I opened my twitter account almost two years ago during one of my multi-media classes in Grad school. Since then, I have only managed to tweet no more than 8 times.
But alas! A man who I thought belonged to the BBC generation (Born Before Computers) out-smarts, we, the so-called dot.com youngsters, when it comes to using interactive social media.
President Paul Kagame has over 5000 people that follow him daily on his twitter account. He has over 450 tweets. The list of followers is a mix of people from all walks of life including journalists, philanthropists, investors, social critics and ordinary fans.
The tweets make an interesting read.
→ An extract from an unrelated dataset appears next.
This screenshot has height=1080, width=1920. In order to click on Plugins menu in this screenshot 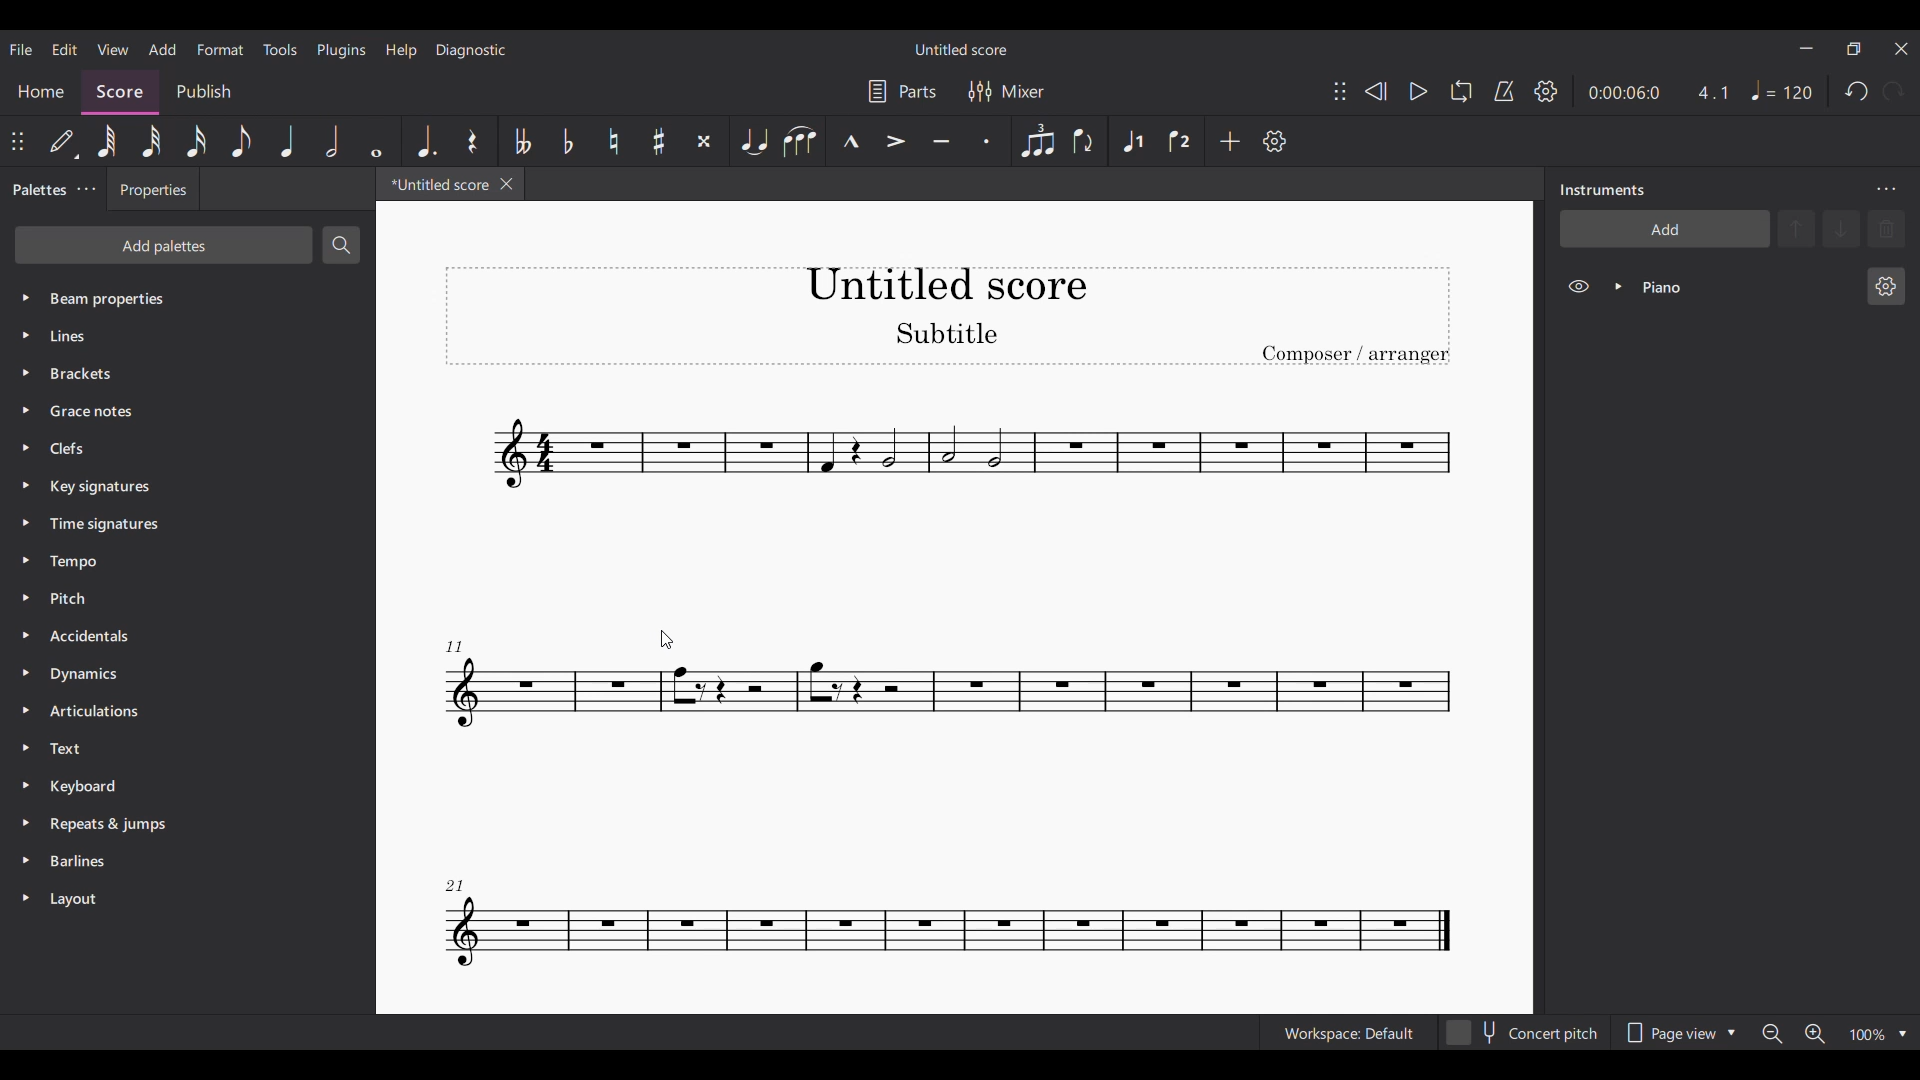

From humor, to words of inspiration and from global politics to valentines messages!
In one of his tweets at the start of this year, he makes a personal pledge that “With this New Year, I intend to interact with you more via twitter.”
That’s not all that defines President Kagame when it comes to the use of social media. He’s also on face-book followed by over 15,000 fans. Here the debate is buzzing with different topics and it comes in addition to his interactive website.
But again, this is the least important compared to the annual national dialogue, umushyikirano that brings together different categories of people right from the top leadership to grass-root leaders. It is a unique platform that continues to baffle even our sworn critics.
Last year alone, over 100,000 people followed it via internet. Thousands of sms were sent in and a significant number of ordinary wanachi called by phone to ask different questions concerning their day-to-day lives.
Like one commentator wrote then, “there is no country in this region and possibly in the world, where citizens are given the opportunity to engage in conversation with their leaders and to vet their performance on this scale.”
And so I ask indeed---which ‘despot’ or ‘enemy of democracy’ in this world presents himself for public scrutiny to a level that matches this man? Which ‘enemy’ of free speech will ‘waste time’, fidgeting with tiny Black Berry buttons to respond to issues raised by even the most senile of characters.
Talk of staying in touch and the above actions tell the story. They show the difference between this man and what we are continuously seeing in North Africa. Leaders drunk with power and ignoring what the ordinary man on the streets craves for. Leaders who are lost in themselves and are hoodwinked by the comfort of presidential palaces and air conditioned limousines, forgetting that some ‘muturage’ somewhere is pricking jiggers in his/her feet.
Luckily, ours is a different story. And the story of twitter, face-book proves the kind of progressive leadership am talking about.
Times have changed and President Kagame understand this well. Today, you need not to send telegrams or telefax to stay in touch--simply tweet and you get to know what is happening around you. And President Kagame is doing it beyond our imagination.
What does this mean? It means that the news of a leader who has swallowed a bribe might get to the President before it gets to the Ombudsman or the Chief Prosecutor. It means that the President might get to know of a fatal accident in the Nyungwe forest ahead of the Chief of Police. A minister, who exudes high immoral standards, might receive the shock of his life, upon receiving a link from the President himself.
And the beauty of it all, is that it gets the Head of State closer to his people, getting to know some detail, which otherwise could never have been brought to his attention. It definitely piles more pressure on the entire leadership spectrum to perform.
This is what makes the difference with today’s Rwanda. And this is what makes some of critics look insane!
A man who finds time to interact with a cross-section of his people cannot be the same person who stifles their voice or wants to silence them. You are either one or the other, but not both.
Surprisingly, some of these critics, including the new noise makers, do not have the audacity or guts to expose themselves to this degree. If they do, they will hide behind pseudo names.
Therefore, like Job Jabiro said in yesterday’s paper, “what Government intent on stifling dissent and basic freedoms would invest in fibre optic connectivity to the most remote corner of the country, supply laptops to primary school children, introduce e-Government, open up the airwaves, and actively court foreign owned newspapers and television stations to set up shop in the Country?”
And I add, “What President, keen on suppressing his citizens would again be the same President committed to providing an affordable health care, quality education, food security and above all, is simply a click away from accessing?” I rest my case!